Start of STUDY MATERIAL
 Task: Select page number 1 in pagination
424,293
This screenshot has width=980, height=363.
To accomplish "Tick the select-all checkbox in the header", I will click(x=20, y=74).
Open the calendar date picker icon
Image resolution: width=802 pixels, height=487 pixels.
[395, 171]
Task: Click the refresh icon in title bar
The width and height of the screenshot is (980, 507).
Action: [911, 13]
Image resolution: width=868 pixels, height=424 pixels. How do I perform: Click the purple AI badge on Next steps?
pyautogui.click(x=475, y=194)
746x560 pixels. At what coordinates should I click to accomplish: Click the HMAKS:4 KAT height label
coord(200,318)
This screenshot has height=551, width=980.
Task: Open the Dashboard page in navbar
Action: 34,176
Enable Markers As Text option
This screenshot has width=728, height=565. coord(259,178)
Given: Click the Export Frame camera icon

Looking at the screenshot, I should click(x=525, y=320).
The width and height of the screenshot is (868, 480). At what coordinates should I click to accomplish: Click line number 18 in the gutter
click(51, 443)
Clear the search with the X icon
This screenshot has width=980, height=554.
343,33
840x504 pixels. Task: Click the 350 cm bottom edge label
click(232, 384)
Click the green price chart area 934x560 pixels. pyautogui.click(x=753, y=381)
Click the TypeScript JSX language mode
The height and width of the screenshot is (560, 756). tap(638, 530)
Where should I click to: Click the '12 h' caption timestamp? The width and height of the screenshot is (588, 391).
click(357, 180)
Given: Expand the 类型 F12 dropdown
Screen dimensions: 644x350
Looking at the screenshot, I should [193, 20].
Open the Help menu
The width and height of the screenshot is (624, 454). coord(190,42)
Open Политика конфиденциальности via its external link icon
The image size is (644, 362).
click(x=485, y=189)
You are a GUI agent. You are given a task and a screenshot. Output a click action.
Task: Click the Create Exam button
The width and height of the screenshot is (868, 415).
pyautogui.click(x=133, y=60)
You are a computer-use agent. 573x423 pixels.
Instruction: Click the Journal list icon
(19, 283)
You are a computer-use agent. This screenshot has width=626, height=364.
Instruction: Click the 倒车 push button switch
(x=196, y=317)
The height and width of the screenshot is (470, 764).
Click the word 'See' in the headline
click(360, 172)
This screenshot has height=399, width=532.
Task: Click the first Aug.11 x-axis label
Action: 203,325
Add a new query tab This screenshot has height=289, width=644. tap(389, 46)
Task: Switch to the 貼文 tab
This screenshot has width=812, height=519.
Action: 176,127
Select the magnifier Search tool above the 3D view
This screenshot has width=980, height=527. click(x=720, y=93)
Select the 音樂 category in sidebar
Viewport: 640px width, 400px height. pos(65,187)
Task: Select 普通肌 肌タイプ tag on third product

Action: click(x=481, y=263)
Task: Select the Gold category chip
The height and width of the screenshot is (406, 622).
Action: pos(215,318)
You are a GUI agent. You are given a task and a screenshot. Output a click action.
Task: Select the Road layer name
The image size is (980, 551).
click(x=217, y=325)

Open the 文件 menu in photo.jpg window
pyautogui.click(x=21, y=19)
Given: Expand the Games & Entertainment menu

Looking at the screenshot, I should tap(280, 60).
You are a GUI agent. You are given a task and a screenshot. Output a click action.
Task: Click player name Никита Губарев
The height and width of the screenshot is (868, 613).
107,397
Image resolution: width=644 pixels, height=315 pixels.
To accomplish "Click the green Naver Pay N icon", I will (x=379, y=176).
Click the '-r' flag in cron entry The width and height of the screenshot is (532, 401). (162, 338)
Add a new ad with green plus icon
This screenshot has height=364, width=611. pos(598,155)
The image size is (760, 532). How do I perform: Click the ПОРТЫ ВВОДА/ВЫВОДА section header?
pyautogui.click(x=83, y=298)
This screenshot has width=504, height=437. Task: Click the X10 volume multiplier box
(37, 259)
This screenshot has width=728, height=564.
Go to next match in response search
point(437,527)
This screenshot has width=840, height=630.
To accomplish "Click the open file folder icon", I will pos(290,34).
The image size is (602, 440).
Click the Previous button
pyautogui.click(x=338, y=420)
End of STUDY MATERIAL
— TASK REQUIREMENTS —
Scan the records above for the string "will", then copy each line where it turns up.

— TASK RESPONSE —
To accomplish "Tick the select-all checkbox in the header", I will click(x=20, y=74).
To accomplish "Click the green Naver Pay N icon", I will (x=379, y=176).
To accomplish "Click the open file folder icon", I will pos(290,34).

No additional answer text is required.